- Problem to work on: Write out again, please, the records below from the first line to the line holding "Watch Now (176, 15)", inclusive, and nothing else.

[Opening Records to use section]

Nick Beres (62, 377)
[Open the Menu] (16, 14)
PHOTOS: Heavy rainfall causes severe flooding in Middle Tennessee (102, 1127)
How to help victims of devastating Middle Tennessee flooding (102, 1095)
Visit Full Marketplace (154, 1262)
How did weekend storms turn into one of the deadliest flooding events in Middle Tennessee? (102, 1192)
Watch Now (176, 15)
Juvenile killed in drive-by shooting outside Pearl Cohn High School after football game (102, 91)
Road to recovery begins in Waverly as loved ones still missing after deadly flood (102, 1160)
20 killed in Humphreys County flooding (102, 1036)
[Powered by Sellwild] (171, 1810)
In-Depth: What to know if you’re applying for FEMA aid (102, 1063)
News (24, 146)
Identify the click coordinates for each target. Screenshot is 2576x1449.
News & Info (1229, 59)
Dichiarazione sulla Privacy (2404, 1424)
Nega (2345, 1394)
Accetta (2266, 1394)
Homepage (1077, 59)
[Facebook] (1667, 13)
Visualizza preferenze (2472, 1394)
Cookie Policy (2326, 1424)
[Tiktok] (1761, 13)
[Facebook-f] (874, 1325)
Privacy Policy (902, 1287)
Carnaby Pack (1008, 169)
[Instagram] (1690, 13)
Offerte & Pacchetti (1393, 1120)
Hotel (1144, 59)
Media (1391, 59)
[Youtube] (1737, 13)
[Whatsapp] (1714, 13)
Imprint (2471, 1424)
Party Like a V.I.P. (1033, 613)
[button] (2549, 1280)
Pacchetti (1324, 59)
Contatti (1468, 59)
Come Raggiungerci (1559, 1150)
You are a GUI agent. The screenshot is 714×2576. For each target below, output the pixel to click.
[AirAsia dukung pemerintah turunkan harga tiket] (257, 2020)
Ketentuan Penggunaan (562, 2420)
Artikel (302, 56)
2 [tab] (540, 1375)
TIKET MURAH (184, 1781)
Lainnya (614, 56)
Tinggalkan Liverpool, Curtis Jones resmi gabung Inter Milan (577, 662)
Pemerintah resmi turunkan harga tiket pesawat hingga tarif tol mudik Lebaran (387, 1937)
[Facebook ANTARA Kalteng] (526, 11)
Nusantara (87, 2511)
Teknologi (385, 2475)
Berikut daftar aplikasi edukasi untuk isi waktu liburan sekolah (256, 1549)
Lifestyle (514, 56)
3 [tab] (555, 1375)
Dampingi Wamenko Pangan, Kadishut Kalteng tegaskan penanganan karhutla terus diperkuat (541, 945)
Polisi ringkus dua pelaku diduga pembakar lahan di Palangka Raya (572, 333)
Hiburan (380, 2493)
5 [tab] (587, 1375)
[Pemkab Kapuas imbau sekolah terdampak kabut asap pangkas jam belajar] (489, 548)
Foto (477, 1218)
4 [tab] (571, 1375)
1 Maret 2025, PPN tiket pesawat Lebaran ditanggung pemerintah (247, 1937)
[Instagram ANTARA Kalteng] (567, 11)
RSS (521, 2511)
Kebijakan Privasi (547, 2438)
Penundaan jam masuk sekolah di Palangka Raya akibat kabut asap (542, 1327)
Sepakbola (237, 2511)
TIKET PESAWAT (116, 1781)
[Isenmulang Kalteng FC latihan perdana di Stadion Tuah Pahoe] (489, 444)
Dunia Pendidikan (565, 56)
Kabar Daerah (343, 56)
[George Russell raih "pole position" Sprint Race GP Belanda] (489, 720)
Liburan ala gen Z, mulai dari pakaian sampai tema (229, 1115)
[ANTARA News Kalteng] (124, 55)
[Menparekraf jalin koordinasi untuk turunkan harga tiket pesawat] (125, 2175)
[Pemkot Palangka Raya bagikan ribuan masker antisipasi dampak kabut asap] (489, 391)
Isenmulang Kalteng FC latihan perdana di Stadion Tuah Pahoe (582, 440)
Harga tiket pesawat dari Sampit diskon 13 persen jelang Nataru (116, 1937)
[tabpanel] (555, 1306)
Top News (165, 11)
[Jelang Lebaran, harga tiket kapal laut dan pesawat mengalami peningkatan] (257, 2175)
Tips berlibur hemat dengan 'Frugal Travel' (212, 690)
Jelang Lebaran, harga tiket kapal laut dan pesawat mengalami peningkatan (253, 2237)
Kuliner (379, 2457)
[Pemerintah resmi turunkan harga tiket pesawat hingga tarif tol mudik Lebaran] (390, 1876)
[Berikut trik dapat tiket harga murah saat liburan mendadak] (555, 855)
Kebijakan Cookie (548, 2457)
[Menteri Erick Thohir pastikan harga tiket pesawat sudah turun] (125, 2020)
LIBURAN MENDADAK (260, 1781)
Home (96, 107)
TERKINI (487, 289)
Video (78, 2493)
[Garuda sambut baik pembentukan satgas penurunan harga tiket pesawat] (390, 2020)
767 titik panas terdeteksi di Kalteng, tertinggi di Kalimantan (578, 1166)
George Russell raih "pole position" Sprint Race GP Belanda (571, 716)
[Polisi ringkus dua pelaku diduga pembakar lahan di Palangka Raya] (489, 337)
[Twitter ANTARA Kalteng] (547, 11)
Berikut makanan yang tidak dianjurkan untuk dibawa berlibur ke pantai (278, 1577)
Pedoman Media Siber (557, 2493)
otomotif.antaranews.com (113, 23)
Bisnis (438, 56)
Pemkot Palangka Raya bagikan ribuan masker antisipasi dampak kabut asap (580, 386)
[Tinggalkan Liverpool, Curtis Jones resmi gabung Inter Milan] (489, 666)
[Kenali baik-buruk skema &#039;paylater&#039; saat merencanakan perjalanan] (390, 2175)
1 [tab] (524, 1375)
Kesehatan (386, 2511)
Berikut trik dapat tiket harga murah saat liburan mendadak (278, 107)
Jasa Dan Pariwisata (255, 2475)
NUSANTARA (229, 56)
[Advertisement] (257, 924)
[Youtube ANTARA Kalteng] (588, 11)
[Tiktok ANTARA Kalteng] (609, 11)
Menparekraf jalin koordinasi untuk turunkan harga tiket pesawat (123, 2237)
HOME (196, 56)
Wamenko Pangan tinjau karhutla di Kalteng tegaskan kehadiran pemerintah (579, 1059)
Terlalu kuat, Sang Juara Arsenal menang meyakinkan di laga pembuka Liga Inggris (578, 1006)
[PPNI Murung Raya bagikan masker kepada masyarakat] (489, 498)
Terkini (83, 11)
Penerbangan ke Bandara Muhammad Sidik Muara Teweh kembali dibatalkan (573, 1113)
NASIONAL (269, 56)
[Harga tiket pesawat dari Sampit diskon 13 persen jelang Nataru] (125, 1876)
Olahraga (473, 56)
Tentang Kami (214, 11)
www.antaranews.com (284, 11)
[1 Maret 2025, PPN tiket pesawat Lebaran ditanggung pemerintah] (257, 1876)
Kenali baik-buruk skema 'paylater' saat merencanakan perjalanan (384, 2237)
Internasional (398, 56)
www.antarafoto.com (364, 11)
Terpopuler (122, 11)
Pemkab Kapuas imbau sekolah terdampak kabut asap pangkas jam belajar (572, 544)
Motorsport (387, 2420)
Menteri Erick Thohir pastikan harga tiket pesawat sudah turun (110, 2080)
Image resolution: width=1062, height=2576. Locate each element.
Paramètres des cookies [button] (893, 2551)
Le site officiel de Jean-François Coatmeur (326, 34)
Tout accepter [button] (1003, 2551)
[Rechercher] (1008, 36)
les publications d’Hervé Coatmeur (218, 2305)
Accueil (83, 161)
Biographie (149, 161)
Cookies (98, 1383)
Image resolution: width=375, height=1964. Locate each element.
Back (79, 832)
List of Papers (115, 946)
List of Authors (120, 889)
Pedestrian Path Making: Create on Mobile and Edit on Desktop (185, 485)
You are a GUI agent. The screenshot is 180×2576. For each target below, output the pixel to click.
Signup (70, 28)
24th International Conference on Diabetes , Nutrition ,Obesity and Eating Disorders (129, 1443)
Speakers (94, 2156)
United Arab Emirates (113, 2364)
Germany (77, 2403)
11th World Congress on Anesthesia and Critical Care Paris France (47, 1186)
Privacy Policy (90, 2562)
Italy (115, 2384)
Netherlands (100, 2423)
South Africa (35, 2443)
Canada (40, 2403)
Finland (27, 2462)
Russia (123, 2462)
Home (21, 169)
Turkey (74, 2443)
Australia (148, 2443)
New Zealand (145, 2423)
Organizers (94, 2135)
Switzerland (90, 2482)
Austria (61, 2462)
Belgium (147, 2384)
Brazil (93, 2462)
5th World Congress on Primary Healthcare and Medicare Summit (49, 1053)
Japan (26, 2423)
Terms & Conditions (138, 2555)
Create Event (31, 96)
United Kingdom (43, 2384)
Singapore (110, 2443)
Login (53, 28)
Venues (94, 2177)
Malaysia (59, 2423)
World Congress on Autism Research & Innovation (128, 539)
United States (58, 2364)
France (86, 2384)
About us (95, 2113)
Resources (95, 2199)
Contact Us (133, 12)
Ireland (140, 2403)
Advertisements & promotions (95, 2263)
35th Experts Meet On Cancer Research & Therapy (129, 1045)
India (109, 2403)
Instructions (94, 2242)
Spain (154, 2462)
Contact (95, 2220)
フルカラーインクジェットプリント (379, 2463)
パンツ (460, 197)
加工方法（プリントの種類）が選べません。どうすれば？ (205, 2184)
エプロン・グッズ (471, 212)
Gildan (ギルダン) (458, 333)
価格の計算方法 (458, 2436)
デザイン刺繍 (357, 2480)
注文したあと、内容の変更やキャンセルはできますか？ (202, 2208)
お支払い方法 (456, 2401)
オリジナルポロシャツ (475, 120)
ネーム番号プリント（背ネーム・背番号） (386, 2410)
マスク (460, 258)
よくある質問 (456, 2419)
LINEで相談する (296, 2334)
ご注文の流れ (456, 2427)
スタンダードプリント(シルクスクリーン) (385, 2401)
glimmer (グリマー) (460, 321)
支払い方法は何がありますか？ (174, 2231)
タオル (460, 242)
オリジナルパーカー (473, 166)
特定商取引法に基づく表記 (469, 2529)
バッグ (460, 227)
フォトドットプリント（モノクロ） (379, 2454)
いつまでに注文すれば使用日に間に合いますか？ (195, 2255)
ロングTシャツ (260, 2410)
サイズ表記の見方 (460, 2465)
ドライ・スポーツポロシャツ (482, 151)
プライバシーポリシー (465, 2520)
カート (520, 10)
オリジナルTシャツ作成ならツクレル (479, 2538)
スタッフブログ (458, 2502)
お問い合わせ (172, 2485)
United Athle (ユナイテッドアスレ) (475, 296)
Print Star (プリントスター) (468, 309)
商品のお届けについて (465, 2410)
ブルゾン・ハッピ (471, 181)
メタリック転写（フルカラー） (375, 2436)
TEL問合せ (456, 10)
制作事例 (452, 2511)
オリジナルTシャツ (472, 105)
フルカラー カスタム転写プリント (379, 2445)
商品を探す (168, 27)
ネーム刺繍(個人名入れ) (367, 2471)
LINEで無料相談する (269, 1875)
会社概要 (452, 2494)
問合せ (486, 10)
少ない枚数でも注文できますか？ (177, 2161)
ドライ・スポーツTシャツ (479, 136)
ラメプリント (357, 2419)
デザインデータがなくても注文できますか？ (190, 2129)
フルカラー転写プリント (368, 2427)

[Closing Records to use section]

- Answer for this exercise:
Nick Beres (62, 377)
[Open the Menu] (16, 14)
PHOTOS: Heavy rainfall causes severe flooding in Middle Tennessee (102, 1127)
How to help victims of devastating Middle Tennessee flooding (102, 1095)
Visit Full Marketplace (154, 1262)
How did weekend storms turn into one of the deadliest flooding events in Middle Tennessee? (102, 1192)
Watch Now (176, 15)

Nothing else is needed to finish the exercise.